EVERY NEW DICTATOR COMES TO POWER BY COMPLAINING ABOUT THE ABUSES OF THE LAST ONE.
Every new dictator comes to power by complaining about the abuses of the last one. It’s sweet and seductive to have one man (or woman) claim to beat down the wrongs of the past and deliver the good life if you just leave it all up to them. They’re going to be different. They’re a ‘good’ person.
Well, lucky for Americans to be cynical from the get go. They designed a system that assumes all people in power to have the potential of turning rotten. So we try to put the best in power to do some good and in due time, we cycle them out before they turn into demons.
In 1776, Thomas Paine said, “Tyranny, like hell, is not easily conquered; yet we have this consolation with us, that the harder the conflict, the more glorious the triumph.”
Many Koreans, especially the dispossessed youth, call their nation “Hell Korea”. And it’s because of the tyranny. The abusive power dynamics and endless cycles of revenge. The lack of checks and balances that feeds the voracious flames of tyranny.
The American system creates ladders out of this hell. If you’re in a pit of injustice, there’s usually a way out. But for emerging democracies, there aren’t many ladders. Imagine being stranded in the pits of hell and being abused for wanting a ladder.

Provided data |
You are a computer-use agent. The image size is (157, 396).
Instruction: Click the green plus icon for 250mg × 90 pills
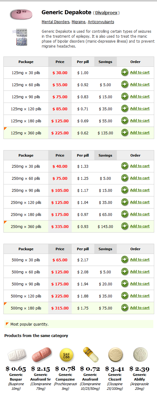click(x=125, y=190)
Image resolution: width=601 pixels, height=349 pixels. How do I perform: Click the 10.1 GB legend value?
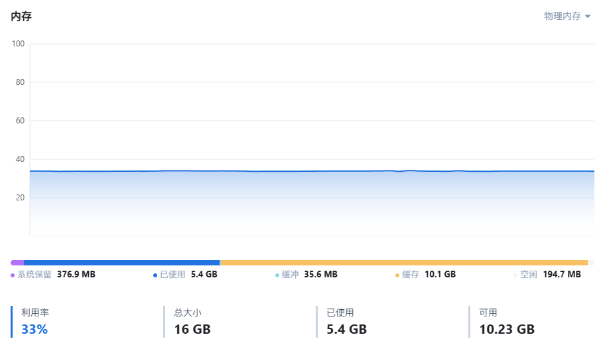pos(440,274)
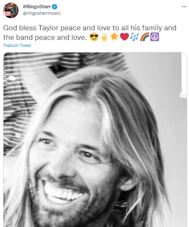Click the sun emoji
The image size is (189, 227).
click(x=114, y=37)
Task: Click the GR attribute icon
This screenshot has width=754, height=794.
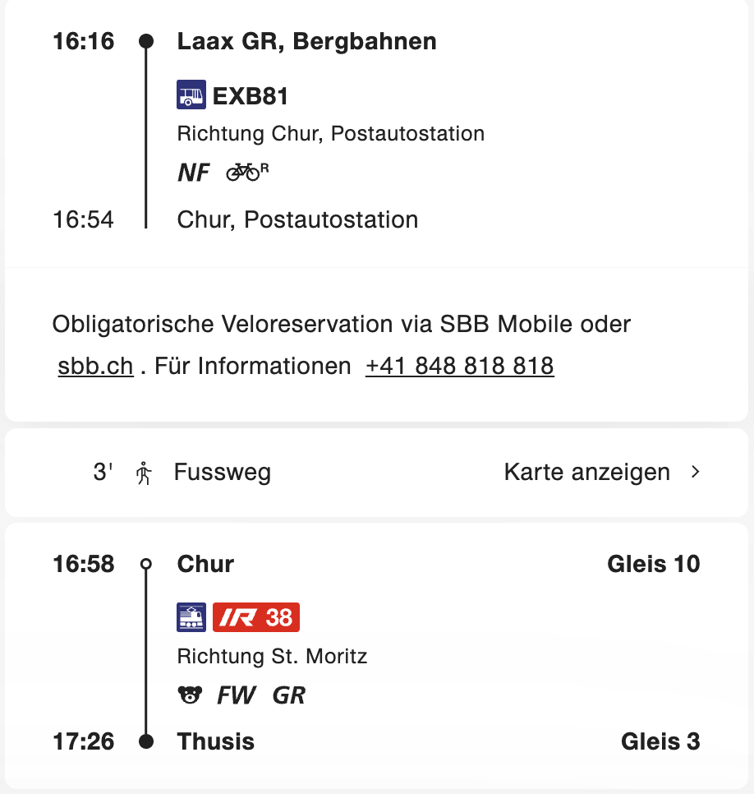Action: pyautogui.click(x=288, y=696)
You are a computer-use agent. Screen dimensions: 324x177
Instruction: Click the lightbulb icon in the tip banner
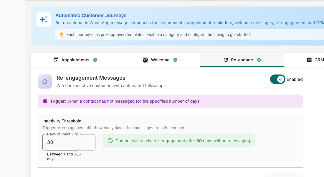pos(62,35)
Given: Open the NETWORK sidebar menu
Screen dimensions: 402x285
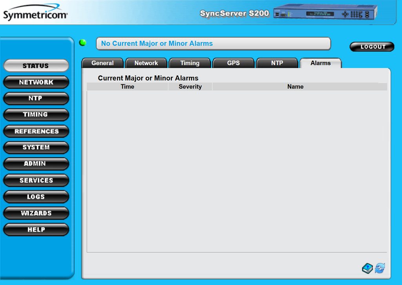Looking at the screenshot, I should click(36, 82).
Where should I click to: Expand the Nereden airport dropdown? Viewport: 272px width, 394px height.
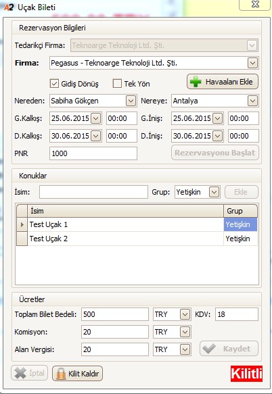131,101
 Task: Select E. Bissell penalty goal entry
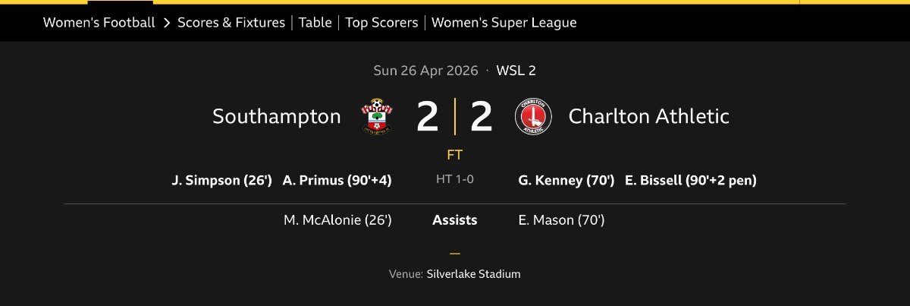click(x=690, y=181)
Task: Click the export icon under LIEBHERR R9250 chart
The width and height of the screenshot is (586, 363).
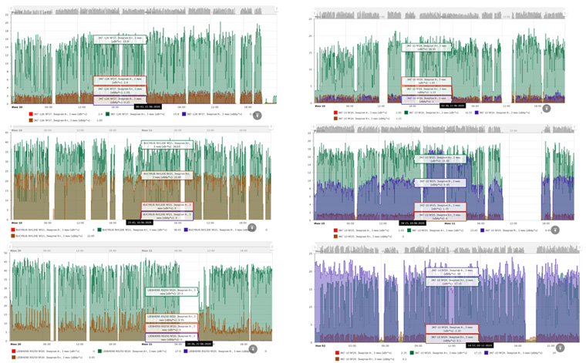Action: click(x=253, y=349)
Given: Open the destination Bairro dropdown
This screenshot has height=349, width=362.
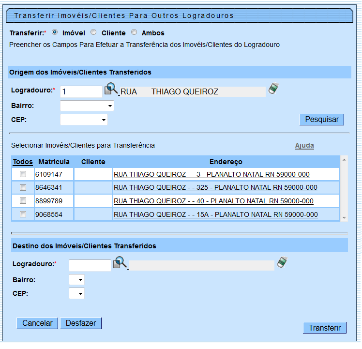Looking at the screenshot, I should point(77,280).
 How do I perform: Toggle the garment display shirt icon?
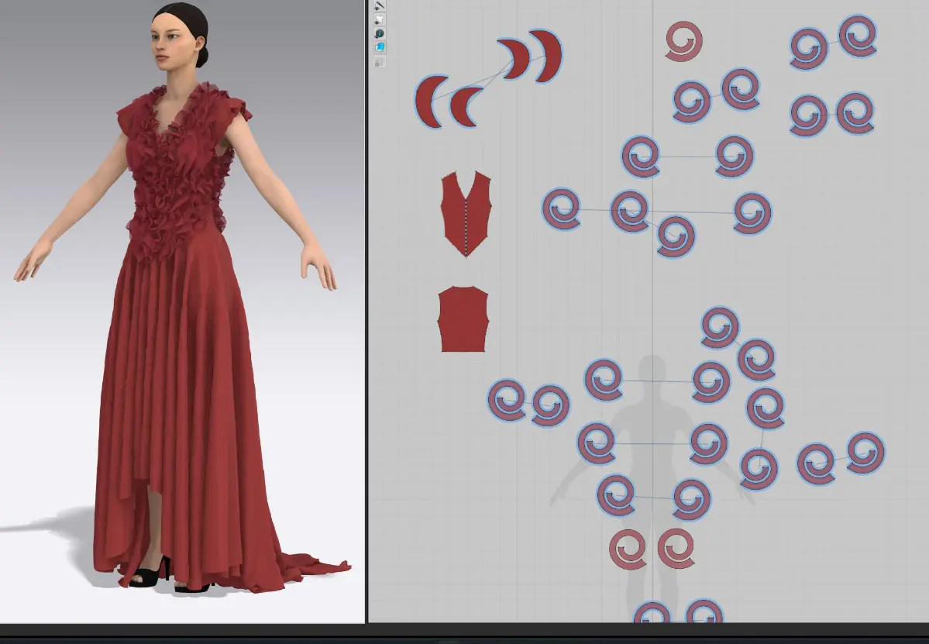point(380,19)
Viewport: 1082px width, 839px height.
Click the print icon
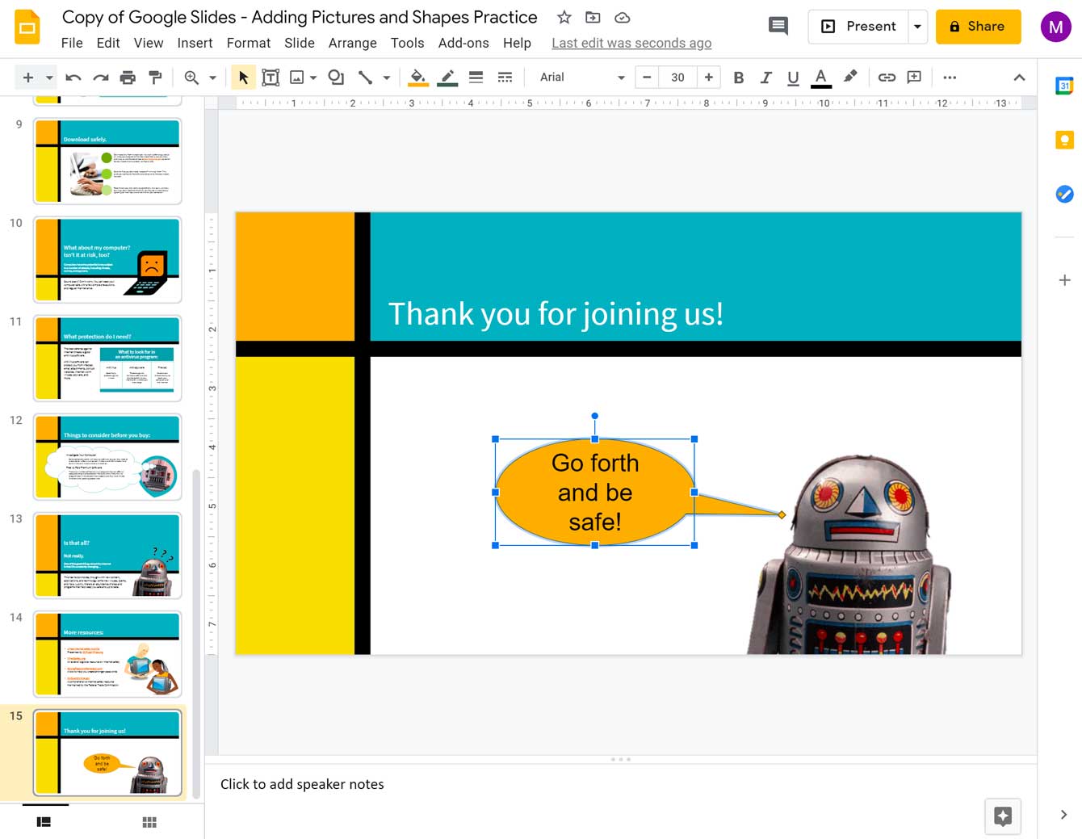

The task |
Write out the passage on tyranny word for word, starting at "In 1776, Thomas" and stopping after "wanting a ladder.". None of the lines matter here.

Response |
In 1776, Thomas Paine said, “Tyranny, like hell, is not easily conquered; yet we have this consolation with us, that the harder the conflict, the more glorious the triumph.”
Many Koreans, especially the dispossessed youth, call their nation “Hell Korea”. And it’s because of the tyranny. The abusive power dynamics and endless cycles of revenge. The lack of checks and balances that feeds the voracious flames of tyranny.
The American system creates ladders out of this hell. If you’re in a pit of injustice, there’s usually a way out. But for emerging democracies, there aren’t many ladders. Imagine being stranded in the pits of hell and being abused for wanting a ladder.